[Stored records]
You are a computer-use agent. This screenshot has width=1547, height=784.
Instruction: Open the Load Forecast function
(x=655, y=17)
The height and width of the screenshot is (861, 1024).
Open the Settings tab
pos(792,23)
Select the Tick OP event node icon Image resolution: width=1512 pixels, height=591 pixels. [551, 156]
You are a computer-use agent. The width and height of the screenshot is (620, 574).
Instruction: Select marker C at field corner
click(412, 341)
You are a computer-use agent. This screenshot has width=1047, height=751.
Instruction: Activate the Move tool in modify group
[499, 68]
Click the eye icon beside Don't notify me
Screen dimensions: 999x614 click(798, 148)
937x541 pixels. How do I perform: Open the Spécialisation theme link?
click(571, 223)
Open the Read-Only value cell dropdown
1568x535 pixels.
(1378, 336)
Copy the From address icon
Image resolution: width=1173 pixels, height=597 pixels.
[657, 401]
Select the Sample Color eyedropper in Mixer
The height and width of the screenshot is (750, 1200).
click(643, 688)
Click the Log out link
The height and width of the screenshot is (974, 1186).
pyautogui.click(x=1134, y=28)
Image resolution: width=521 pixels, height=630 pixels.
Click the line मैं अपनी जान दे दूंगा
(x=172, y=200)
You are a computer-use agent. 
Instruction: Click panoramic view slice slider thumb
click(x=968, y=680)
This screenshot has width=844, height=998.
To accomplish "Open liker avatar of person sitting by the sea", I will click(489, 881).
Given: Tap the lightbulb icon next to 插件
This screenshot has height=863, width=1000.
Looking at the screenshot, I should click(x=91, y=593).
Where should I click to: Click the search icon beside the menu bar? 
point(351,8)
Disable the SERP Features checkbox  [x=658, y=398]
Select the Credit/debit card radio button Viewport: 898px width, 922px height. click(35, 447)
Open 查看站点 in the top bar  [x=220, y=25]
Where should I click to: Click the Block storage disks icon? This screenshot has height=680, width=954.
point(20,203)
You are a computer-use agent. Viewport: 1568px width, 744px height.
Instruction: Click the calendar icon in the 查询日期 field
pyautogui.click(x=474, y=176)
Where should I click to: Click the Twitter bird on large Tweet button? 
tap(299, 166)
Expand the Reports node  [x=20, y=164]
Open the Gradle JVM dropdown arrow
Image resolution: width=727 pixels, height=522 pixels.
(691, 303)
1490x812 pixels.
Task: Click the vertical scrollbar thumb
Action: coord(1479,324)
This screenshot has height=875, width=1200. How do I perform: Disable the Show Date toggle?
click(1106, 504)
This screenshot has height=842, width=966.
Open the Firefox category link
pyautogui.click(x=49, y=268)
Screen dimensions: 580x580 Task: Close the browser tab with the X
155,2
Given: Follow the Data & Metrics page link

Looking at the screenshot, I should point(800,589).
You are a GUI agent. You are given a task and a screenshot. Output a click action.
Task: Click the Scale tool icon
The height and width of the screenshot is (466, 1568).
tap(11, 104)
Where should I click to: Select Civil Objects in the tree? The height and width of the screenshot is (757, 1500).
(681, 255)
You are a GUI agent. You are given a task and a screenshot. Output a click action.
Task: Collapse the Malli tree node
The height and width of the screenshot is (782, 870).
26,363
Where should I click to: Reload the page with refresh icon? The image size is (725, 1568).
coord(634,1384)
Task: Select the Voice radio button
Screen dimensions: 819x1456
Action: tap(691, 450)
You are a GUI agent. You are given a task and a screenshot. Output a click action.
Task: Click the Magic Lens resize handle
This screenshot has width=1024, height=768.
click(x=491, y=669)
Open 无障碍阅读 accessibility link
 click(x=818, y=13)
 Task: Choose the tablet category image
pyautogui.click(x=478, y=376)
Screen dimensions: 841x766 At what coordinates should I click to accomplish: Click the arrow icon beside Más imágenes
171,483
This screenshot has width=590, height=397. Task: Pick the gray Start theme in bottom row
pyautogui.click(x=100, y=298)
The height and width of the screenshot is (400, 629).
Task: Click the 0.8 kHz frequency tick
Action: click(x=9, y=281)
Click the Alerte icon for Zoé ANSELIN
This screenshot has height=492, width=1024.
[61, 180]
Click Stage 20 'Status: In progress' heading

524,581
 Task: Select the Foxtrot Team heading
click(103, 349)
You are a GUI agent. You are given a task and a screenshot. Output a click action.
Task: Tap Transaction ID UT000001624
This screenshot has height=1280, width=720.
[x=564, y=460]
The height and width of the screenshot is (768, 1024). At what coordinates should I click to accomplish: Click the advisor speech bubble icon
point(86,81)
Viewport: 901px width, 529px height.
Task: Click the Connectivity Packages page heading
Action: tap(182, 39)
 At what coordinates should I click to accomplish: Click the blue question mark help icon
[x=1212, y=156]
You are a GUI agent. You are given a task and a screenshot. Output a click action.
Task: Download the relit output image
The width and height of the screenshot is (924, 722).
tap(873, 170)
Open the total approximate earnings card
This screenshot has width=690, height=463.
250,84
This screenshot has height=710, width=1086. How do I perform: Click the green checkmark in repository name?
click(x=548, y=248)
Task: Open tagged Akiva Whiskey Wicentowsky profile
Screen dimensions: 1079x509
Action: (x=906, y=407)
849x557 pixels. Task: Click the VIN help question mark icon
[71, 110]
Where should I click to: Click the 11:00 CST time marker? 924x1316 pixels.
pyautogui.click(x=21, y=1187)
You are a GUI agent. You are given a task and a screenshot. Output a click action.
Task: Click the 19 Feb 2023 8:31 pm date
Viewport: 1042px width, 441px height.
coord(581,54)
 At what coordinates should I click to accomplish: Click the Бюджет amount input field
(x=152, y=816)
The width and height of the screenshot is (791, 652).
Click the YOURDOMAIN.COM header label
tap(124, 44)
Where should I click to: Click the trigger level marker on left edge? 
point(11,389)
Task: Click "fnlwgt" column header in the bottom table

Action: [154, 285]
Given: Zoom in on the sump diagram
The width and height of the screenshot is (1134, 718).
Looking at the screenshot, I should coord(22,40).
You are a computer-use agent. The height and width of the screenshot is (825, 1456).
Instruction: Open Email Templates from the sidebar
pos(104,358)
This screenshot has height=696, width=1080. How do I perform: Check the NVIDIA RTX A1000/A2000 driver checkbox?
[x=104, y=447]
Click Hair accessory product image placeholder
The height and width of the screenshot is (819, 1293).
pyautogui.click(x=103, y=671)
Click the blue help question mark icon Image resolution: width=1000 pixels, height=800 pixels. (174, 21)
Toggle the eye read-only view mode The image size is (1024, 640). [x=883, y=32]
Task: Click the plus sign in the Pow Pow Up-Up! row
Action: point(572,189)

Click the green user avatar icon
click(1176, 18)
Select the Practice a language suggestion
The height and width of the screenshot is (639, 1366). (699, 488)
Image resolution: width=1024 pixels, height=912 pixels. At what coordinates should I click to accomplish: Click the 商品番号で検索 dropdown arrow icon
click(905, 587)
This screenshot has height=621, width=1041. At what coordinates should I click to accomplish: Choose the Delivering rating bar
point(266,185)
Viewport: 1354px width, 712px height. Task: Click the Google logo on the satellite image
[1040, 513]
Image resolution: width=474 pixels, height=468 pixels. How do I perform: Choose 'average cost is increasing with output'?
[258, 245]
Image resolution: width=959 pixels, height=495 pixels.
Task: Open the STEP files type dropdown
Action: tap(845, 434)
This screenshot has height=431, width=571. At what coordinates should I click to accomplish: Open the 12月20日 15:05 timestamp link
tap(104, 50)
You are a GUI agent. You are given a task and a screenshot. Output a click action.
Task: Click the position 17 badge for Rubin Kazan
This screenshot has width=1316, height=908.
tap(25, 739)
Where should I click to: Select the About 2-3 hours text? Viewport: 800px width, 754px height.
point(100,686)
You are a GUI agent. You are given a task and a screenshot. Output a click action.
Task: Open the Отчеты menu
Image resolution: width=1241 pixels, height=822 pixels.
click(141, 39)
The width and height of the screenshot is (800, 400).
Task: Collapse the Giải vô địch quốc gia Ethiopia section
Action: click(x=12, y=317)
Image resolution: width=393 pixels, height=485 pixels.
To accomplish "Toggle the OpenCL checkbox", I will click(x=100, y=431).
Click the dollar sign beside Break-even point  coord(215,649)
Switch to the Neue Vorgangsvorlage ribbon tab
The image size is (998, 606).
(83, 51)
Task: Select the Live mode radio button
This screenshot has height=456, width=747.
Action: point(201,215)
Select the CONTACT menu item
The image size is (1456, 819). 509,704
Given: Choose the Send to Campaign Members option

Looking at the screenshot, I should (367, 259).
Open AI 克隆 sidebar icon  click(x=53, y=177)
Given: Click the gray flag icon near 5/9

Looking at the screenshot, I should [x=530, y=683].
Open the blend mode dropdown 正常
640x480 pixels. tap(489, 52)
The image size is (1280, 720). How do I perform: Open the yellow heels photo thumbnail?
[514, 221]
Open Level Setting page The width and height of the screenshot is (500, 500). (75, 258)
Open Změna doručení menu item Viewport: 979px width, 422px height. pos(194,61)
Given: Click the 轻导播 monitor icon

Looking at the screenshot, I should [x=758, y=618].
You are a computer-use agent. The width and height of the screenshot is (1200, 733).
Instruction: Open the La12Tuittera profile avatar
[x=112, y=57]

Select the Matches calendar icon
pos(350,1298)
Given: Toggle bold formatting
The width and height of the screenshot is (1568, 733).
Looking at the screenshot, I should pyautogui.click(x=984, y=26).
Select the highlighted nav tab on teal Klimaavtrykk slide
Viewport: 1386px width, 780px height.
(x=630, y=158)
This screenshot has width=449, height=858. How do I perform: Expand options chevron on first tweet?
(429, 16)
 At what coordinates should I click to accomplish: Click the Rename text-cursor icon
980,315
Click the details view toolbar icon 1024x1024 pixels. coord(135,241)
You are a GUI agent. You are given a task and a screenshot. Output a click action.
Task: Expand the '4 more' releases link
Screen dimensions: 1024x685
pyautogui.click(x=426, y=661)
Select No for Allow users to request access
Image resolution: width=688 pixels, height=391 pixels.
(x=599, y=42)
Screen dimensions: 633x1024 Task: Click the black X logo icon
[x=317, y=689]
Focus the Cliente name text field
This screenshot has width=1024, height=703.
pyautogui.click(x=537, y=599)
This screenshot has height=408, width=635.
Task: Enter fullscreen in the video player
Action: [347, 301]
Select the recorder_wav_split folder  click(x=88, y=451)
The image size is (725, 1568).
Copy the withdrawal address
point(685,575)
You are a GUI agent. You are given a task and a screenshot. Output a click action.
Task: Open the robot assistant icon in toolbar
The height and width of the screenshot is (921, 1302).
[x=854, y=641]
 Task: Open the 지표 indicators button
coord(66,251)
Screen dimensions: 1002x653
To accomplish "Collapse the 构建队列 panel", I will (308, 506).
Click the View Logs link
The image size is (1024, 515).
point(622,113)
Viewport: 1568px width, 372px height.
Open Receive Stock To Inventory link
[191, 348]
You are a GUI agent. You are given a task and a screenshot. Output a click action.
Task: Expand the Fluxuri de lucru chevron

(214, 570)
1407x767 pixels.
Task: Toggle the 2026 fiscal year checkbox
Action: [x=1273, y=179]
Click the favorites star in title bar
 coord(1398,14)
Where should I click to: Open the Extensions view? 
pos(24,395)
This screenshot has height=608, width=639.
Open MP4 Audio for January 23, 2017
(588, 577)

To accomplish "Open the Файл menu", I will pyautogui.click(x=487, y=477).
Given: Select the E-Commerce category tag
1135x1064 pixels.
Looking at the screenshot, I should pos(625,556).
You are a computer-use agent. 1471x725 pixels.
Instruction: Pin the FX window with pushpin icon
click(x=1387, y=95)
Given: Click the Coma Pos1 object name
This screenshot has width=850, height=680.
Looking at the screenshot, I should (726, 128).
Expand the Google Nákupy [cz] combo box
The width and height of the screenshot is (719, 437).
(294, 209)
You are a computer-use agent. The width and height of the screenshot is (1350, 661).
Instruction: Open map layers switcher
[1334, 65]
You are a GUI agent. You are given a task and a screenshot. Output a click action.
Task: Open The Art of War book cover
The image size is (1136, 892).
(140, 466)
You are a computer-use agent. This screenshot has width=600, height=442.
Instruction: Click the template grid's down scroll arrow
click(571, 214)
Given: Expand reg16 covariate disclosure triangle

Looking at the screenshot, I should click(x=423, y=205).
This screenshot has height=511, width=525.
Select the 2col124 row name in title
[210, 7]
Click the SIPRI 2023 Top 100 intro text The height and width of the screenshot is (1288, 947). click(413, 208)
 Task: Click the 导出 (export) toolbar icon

### What needs to be done
Which lines in the data hold the string "computer"? Copy each of them.

### Completed task
You are a computer-use agent. This screenshot has width=1547, height=784.
You are a computer-use agent. The width and height of the screenshot is (620, 574).
You are a computer-use agent. This screenshot has width=1047, height=751.
You are a computer-use agent. 
You are a computer-use agent. Viewport: 1568px width, 744px height.
You are a computer-use agent. The height and width of the screenshot is (825, 1456).
You are a computer-use agent. The width and height of the screenshot is (1200, 733).
You are a computer-use agent. 1471x725 pixels.
You are a computer-use agent. The width and height of the screenshot is (1350, 661).
You are a computer-use agent. This screenshot has width=600, height=442.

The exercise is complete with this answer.